001 Chat About the Temporal Validation Award at Kdd 2017

001 Chat About the Temporal Validation Award at KDD 2017 #

The International Conference on Knowledge Discovery and Data Mining (ACM SIGKDD Conference on Knowledge Discovery and Data Mining), known as KDD, is the top conference in the field of data mining research, hosted by the Special Interest Group on Knowledge Discovery and Data Mining (SIGKDD) of the Association for Computing Machinery (ACM).

KDD initially started as a workshop in 1989, relying on top-tier conferences in artificial intelligence such as IJCAI or AAAI. In 1995, it evolved into a conference and has now been held for more than 20 years. This year’s KDD conference was successfully held in Halifax, Canada, from August 13th to 17th.

SIGKDD awards a paper every year called the “Test of Time Award.” This paper must have had a significant impact on research, methodology, and practice in the past ten years. The number of citations and the influence on a field are important criteria for selecting this award.

The 2017 KDD Test of Time Award was given to Thorsten Joachims, the Director of Information Science and a professor in the Department of Computer Science at Cornell University in the United States. He was honored for his paper “Training Linear SVMs in Linear Time,” which was also the best paper at the 2006 KDD conference and has been cited over 1600 times.

Thorsten’s Academic Contributions #

Thorsten is a renowned scholar in the field of machine learning and a dual fellow of ACM and AAAI. The total number of citations for all of his papers exceeds 40,000. After completing his PhD at Dortmund University in Germany in 2001, he joined Cornell University to engage in machine learning research.

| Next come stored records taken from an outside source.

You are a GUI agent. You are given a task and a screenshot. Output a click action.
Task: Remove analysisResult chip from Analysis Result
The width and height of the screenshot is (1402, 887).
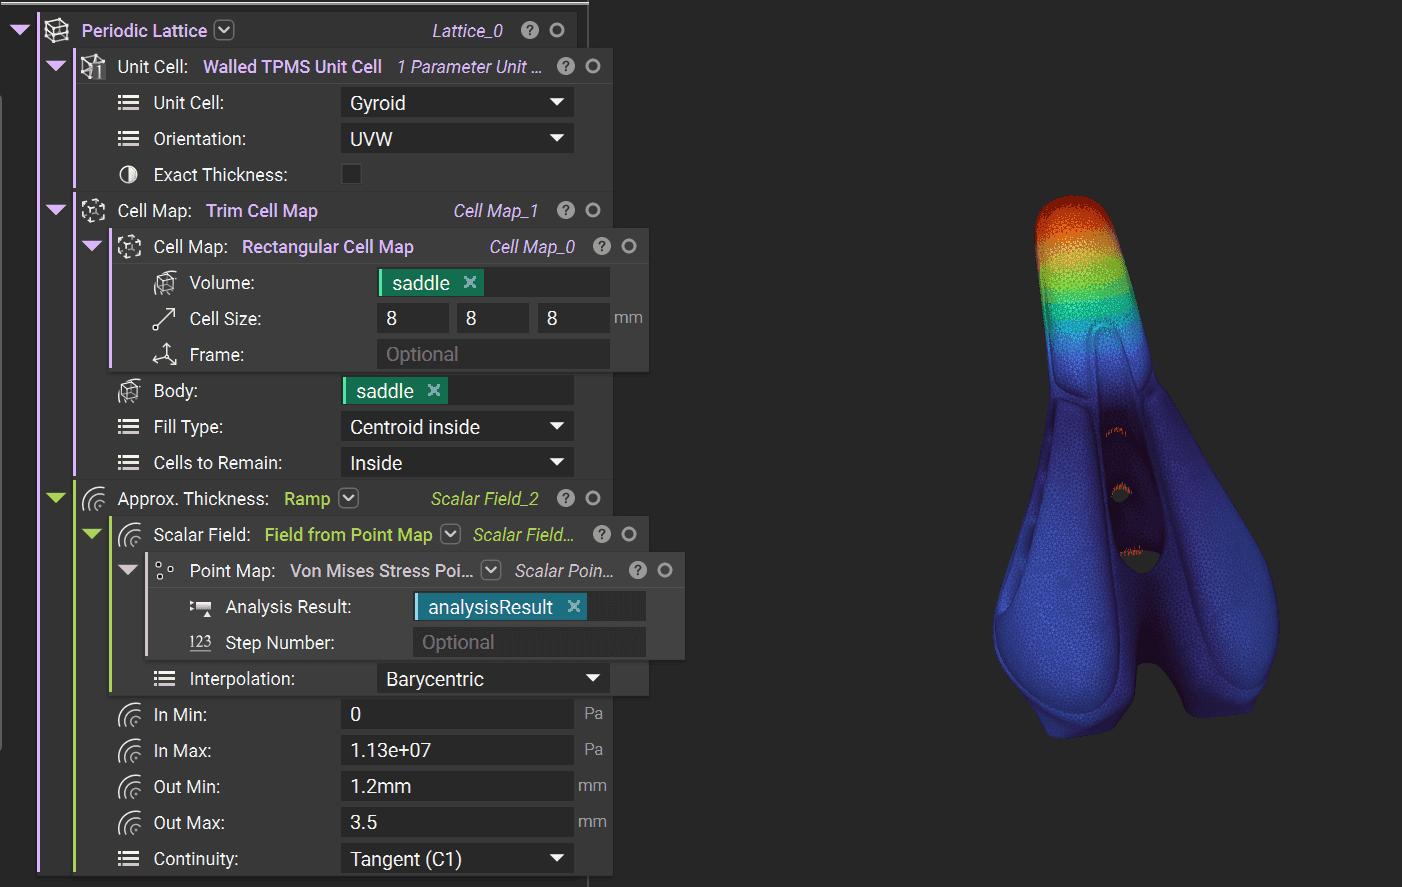point(574,606)
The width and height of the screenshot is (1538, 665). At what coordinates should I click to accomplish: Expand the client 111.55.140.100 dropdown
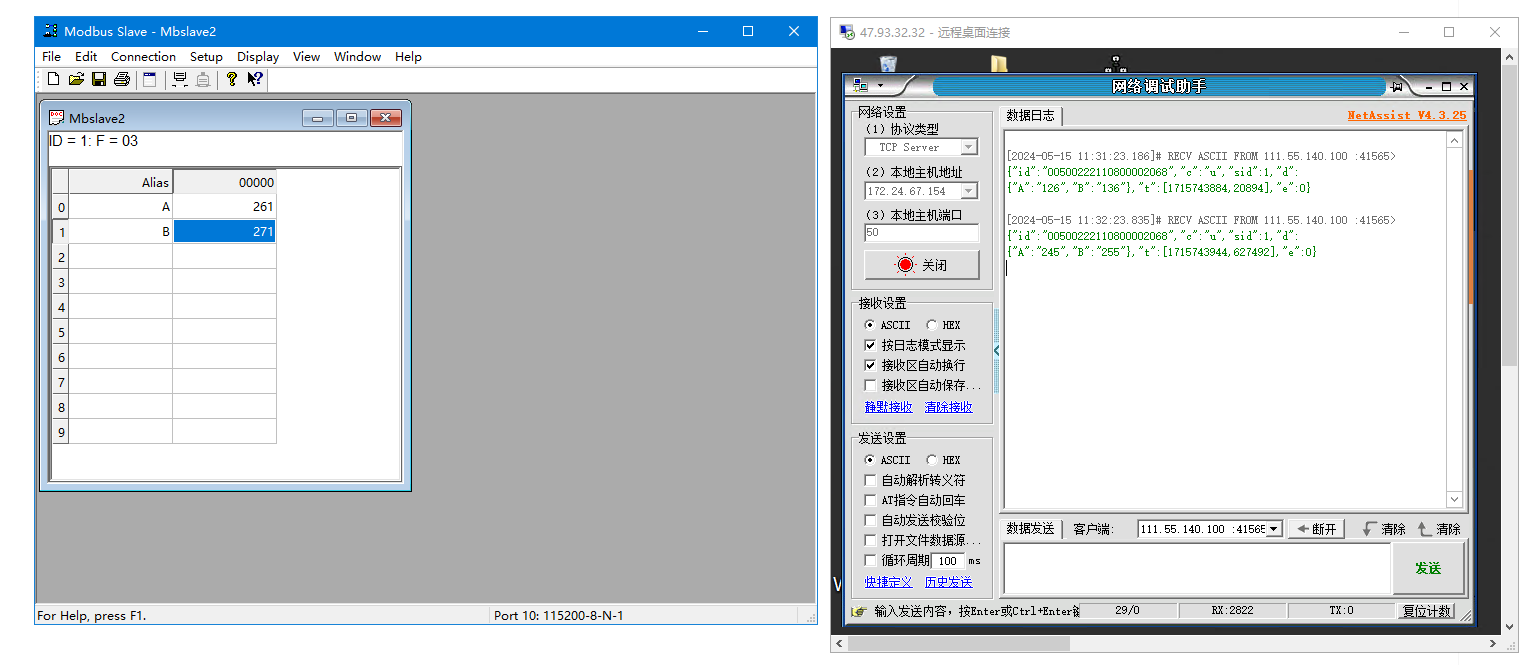click(1273, 529)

Prior to receiving this award, Thorsten has won several significant awards, such as the Best Paper Award at ACM WSDM in 2017, the Time Test Award at ACM SIGIR in 2016 and ACM KDD in 2015, the Best Paper Award at ECML in 2009, the Best 10-Year Paper Award at ICML in 2009, the Best Paper Award at ACM KDD in 2006, the Best Paper Award at ICML in 2005, the Outstanding Student Paper Award at ICML in 2005, and the Best Student Paper Award at ACM KDD in 2005.

Thorsten has made remarkable contributions in the field of machine learning. Firstly, he has made numerous efforts in the application of Support Vector Machines (SVM). For example, this Time Test Award rewards his achievement in achieving linear complexity in SVM training, making it possible to apply SVM to large-scale data.

Thorsten is also dedicated to applying the basic algorithms of SVM, which are only designed for classification and regression problems, to more complex structured output tasks. This is commonly referred to as structured support vector machine algorithms. Thanks to this work, SVM can directly optimize many complex non-binary evaluation metrics in information retrieval, such as F1 score, Mean Average Precision, broadening the applications of SVM.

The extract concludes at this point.